First approaches to quantify costs due to noise were using general values per dB, which mostly were derived from hedonic pricing studies. Such studies established a relationship between rents or house prices and properties of the flat or house, one of which was the noise exposure. The next step towards a more differentiated assessment was the inclusion of health effects caused by noise in the analysis. However, annoyance effects were usually still valued based on hedonic pricing studies. This was the case as well in UNITE (see Bickel et al., 2003).

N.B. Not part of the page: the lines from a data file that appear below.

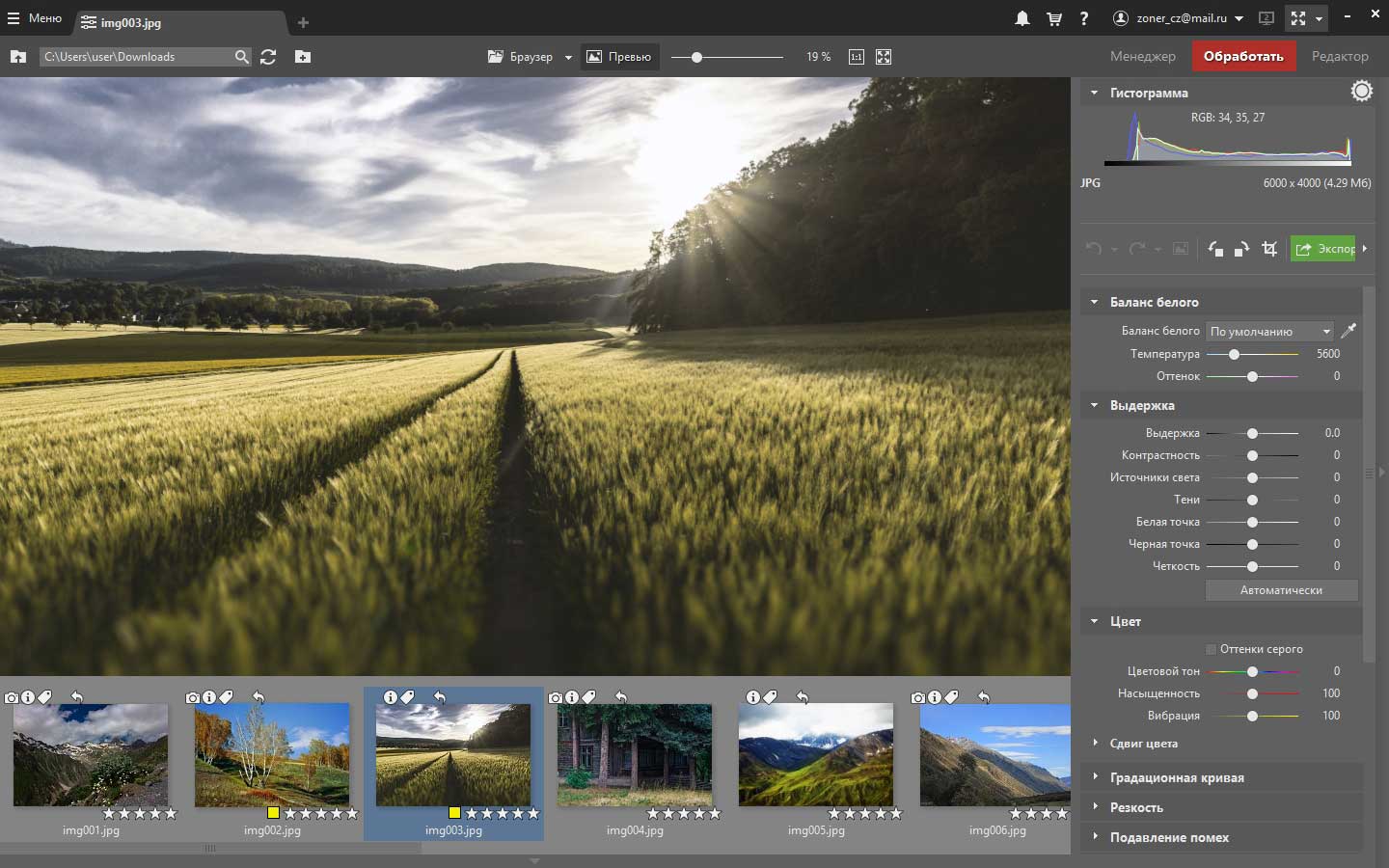This screenshot has height=868, width=1389.
Task: Select the Crop tool
Action: click(1269, 249)
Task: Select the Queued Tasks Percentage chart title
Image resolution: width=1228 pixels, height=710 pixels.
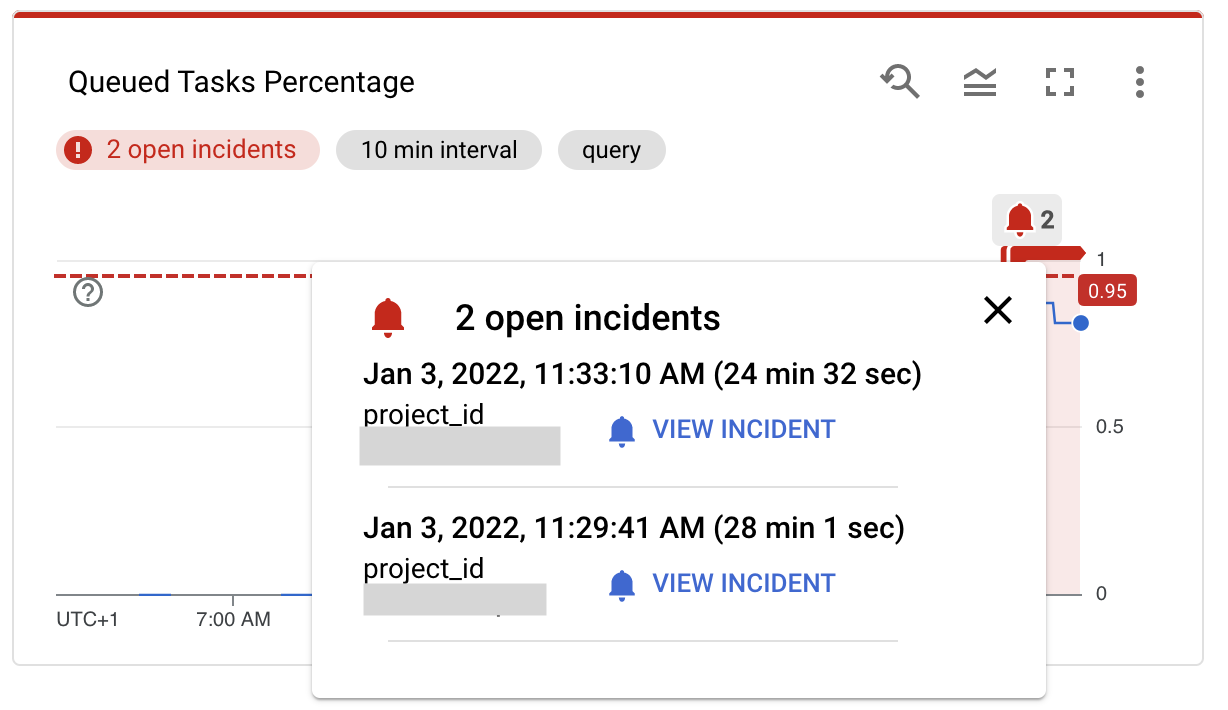Action: [x=240, y=82]
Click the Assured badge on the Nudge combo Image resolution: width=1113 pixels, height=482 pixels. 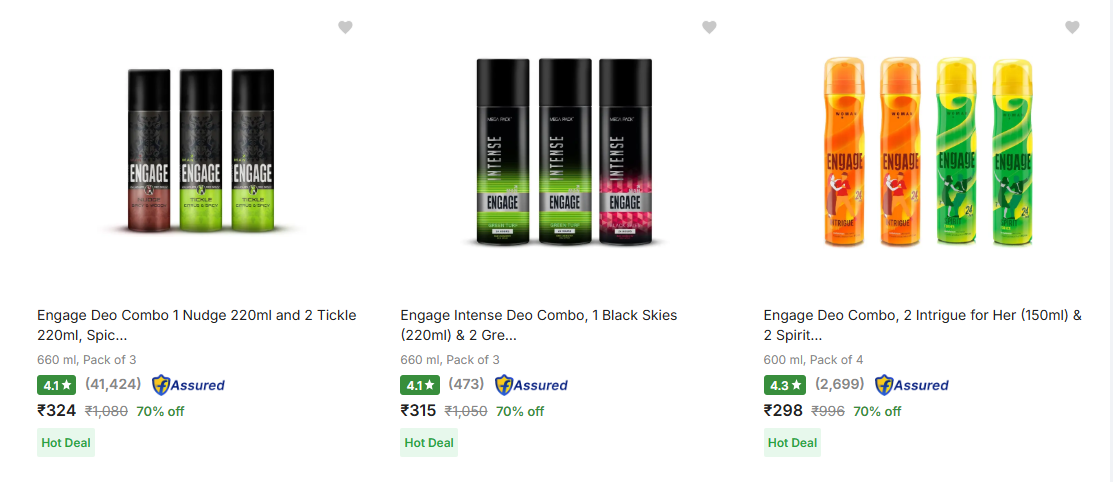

In the meantime the available knowledge has improved and allows going a step further towards following the principles of the impact pathway approach.

6.1 Noise impacts

Two major impacts are usually considered when assessing noise impacts:

- Annoyance, reflecting the disturbance which individuals experience when exposed to (traffic) noise.

- Health impacts, related to the long term exposure to noise, mainly stress related health effects like hypertension and myocardial infarction.

It can be assumed that these two effects are independent, i.e. the potential long term health risk is not taken into account in people's perceived noise annoyance.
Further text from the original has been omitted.